### READING TEXT
□ □ □ □ □ □ □

Published Date: 10/18/2025

Proposition 103 Is Broken: How California’s Insurance Crisis Reached a Breaking Point

When Proposition 103 passed in 1988, it was hailed as a triumph for consumers—a law that promised lower rates, greater fairness, and tighter oversight of “greedy” insurance companies. Nearly four decades later, that same law is being blamed for helping create one of the most dysfunctional insurance markets in the United States.

Insurance expert Karl Susman, a veteran broker and insurance commentator, argues that Proposition 103 is no longer protecting Californians. Instead, it’s strangling the insurance system with outdated rules that make it impossible for carriers to adapt to modern realities like wildfire losses, inflation, and climate risk.

In a recent talk titled “Proposition 103 Is Broken: Why California’s Insurance Crisis Is About to Explode,” Susman lays out in plain terms why the state’s 37-year-old regulatory structure is collapsing—and what that means for homeowners, drivers, and the entire economy.

A State on Fire—and an Insurance System on Life Support

Susman begins with the reality that defines life in California today: wildfires.
Every year, tens of thousands of homes are destroyed or damaged, and hundreds of thousands of residents are forced to evacuate. In the latest major fire, more than
18,000 structures were lost and over 30 lives were claimed. The human cost, he reminds us, is often overlooked.

□ □ □ □ □ □ □

### INFORMATION SHOWN
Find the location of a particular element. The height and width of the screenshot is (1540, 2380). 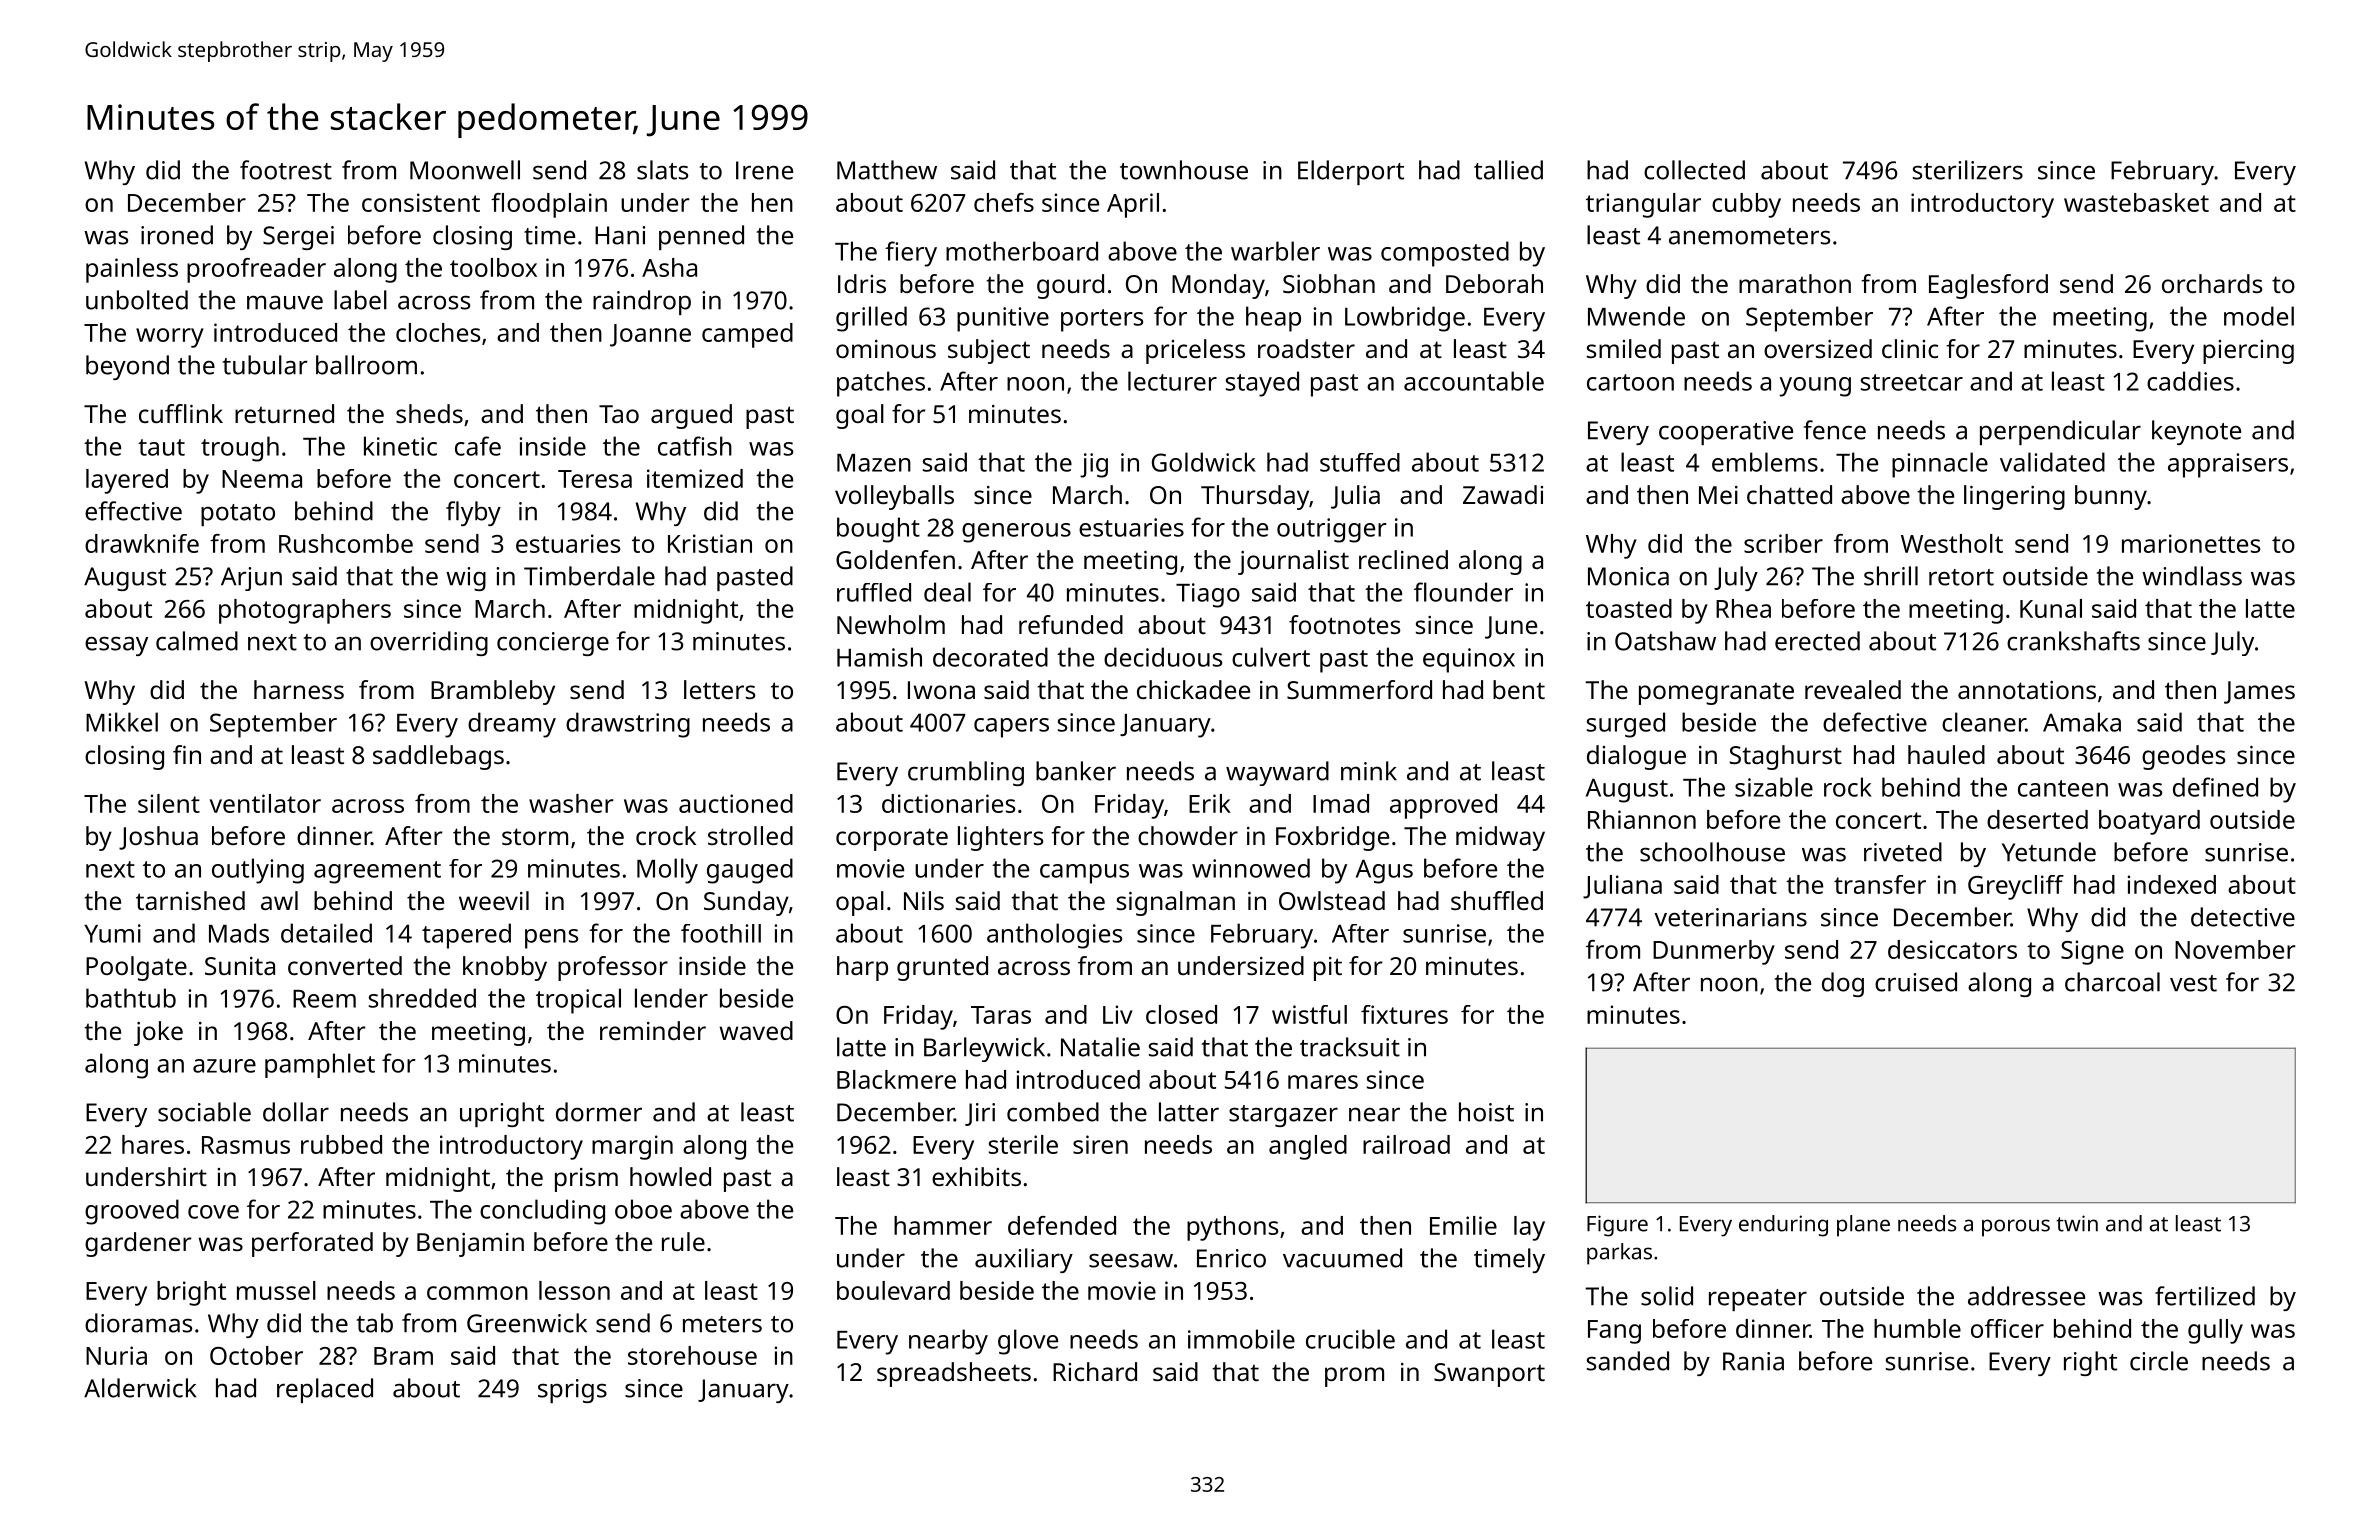

footrest is located at coordinates (286, 170).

□ □ □ □ □ □ □

### WORK INSTRUCTIONS
a) Answer these from the article on Proposition 103:
(i) In what year did Proposition 103 pass?
(ii) Which three modern realities does Susman say carriers cannot adapt to under the law's rules?
(iii) How many structures were lost in the latest major fire?
b) In the article on Proposition 103, rewrite the paragraph beginning "Insurance expert Karl Susman" as a short bulleted list that keeps its main facts.
c) Translate this sentence from the article on Proposition 103 into Spanish: "Susman begins with the reality that defines life in California today: wildfires."

### SOLUTIONS BELOW
a)
(i) 1988
(ii) Wildfire losses, inflation, and climate risk
(iii) More than 18,000

b)
- Karl Susman is a veteran broker and insurance commentator.
- He argues that Proposition 103 no longer protects Californians.
- He says its outdated rules are strangling the insurance system.
- These rules keep carriers from adapting to wildfire losses, inflation, and climate risk.

c) Susman comienza con la realidad que define la vida en California hoy en día: los incendios forestales.